The report has set off a national debate about the CIA’s covert use of torture. Senators familiar with the report say it shows that torture and cruel, inhuman and degrading treatment were more widespread than previously thought, and did not lead to significant intelligence. Moreover, the report allegedly shows that the CIA misled both Congress and the White House about the program.
Johnson criticized the legal review that authorized the enhanced interrogation techniques, and referred to how an analogous review by the Senate Armed Services Committee of the DoD’s mistreatment of detainees was helpful to him. Johnson said, “I think that the report that was done by the Senate Armed Services Committee is a very valuable, important report. I personally had a number of takeaways from it…”
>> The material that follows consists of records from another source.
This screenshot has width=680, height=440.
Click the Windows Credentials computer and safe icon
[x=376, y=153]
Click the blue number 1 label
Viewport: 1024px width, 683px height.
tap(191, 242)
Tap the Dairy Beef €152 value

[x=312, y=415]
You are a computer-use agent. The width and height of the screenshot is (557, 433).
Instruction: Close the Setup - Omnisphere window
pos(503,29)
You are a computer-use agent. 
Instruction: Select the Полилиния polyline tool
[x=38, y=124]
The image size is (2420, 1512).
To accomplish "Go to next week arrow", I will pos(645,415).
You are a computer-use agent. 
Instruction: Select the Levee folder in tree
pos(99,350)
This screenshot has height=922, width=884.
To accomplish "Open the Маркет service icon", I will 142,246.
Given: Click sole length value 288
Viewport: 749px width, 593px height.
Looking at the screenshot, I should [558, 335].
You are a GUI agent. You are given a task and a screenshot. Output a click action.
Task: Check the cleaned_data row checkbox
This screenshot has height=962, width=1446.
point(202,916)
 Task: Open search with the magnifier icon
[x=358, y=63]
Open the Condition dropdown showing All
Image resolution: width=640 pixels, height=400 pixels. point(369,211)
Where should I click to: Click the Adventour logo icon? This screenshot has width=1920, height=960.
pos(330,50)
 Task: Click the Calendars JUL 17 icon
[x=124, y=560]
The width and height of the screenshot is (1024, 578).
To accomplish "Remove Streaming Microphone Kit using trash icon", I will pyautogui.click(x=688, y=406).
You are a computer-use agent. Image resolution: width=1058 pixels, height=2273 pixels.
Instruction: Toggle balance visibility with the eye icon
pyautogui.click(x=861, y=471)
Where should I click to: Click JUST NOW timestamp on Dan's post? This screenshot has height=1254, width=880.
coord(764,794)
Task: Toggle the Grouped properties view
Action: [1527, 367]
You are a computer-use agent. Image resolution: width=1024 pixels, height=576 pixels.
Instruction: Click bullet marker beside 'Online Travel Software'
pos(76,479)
The Senate Intelligence Committee study has languished since the committee voted to adopt the report last December. Public reports suggest that the CIA opposes the study, and provided edits and comments on the study back to the committee last month.
A New York Times story reports, though, that a compromise for releasing the torture report is in the works. According to the Times, the Senate Intelligence Committee would declassify the executive summary of the report along with the CIA’s comments and a minority rebuttal.
The Committee’s top Republican, Senator Saxby Chambliss of Georgia, has reportedly agreed.
Torture is too important an issue to keep in the dark. While making public the report’s executive summary is a good first step, the CIA and White House should work with the committee to declassify the whole report, with the appropriate redactions, and as soon as possible.